- **Work instructions**
Write out exactly, and only, the lines below from the line with "The image size is (644, 284)." through the line with "The width and"; pictures do not belong in the copy.

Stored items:
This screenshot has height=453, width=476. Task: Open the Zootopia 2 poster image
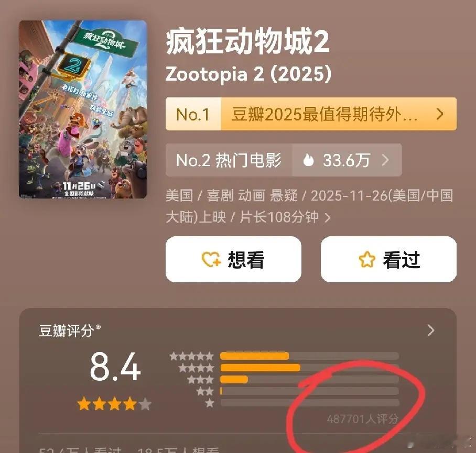pos(83,109)
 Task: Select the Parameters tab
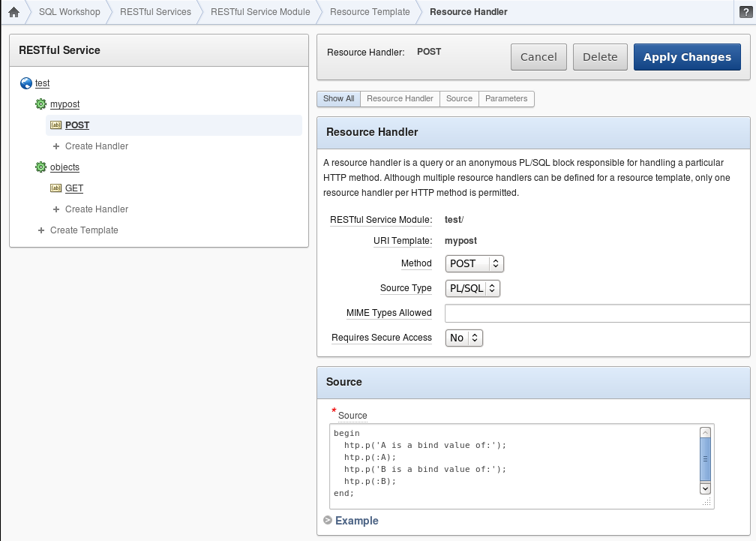pos(506,99)
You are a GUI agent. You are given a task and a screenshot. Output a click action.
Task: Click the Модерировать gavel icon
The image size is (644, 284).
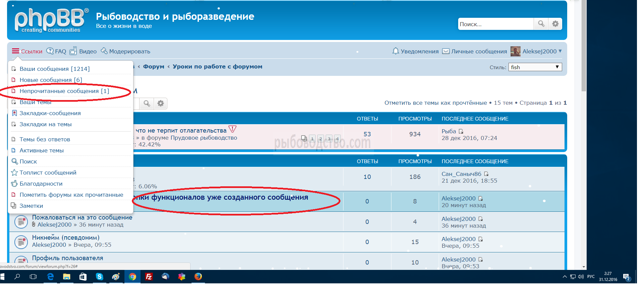(x=104, y=51)
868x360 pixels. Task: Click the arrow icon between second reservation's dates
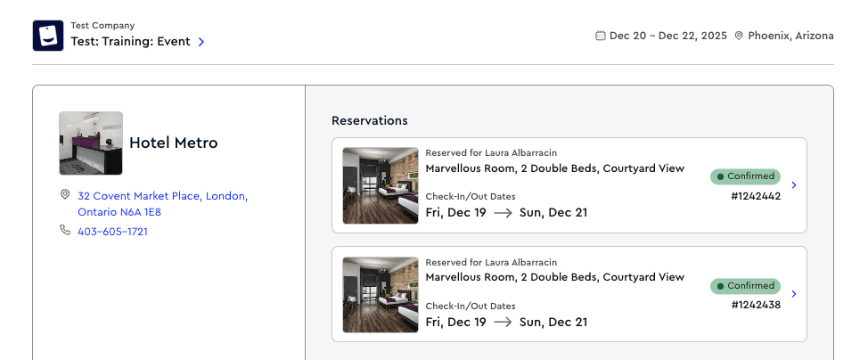(503, 322)
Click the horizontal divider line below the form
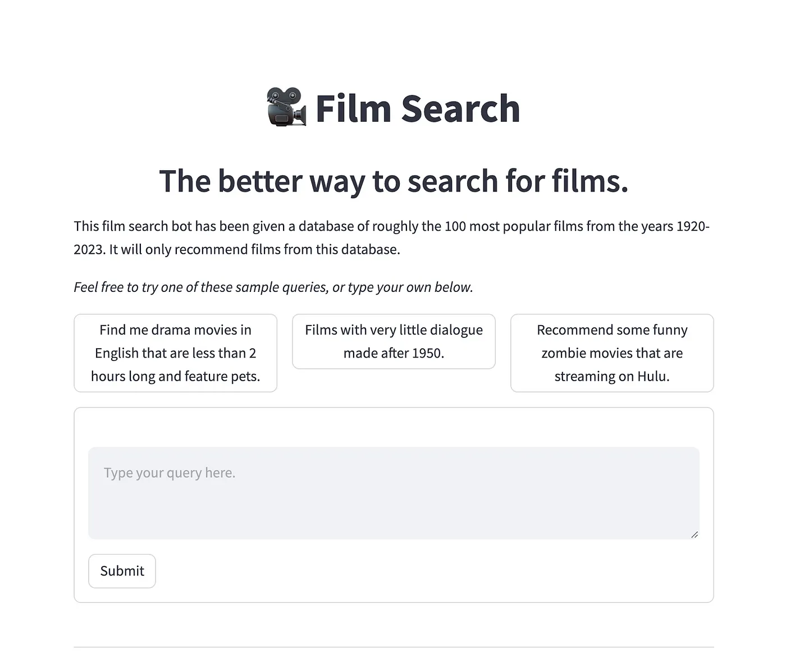Viewport: 786px width, 672px height. pyautogui.click(x=394, y=647)
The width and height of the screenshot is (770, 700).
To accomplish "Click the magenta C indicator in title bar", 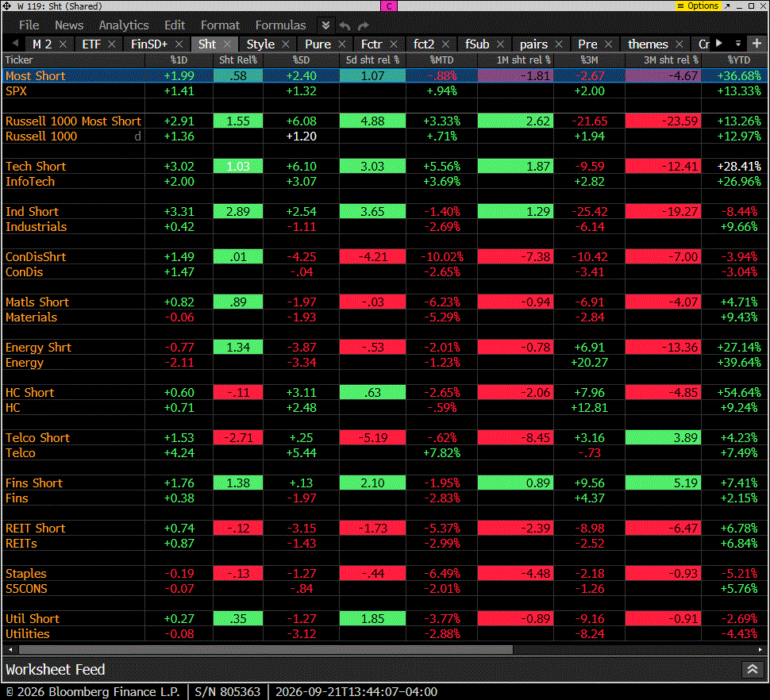I will pyautogui.click(x=389, y=6).
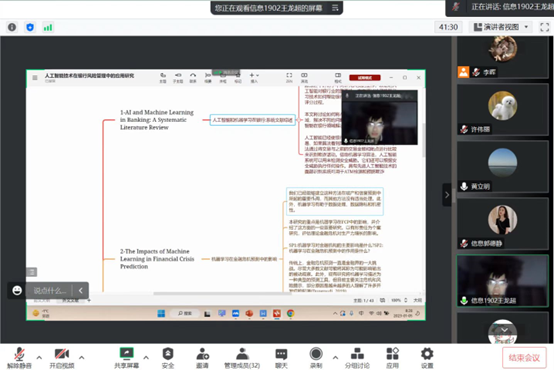
Task: Open 管理成员(32) participants panel
Action: [242, 358]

- **Task output**
The image size is (644, 284).
(x=104, y=51)
868x360 pixels. Task: Click the arrow icon between second reservation's dates
(503, 322)
Click the horizontal divider line below the form
Viewport: 786px width, 672px height. pyautogui.click(x=394, y=647)
The width and height of the screenshot is (770, 700).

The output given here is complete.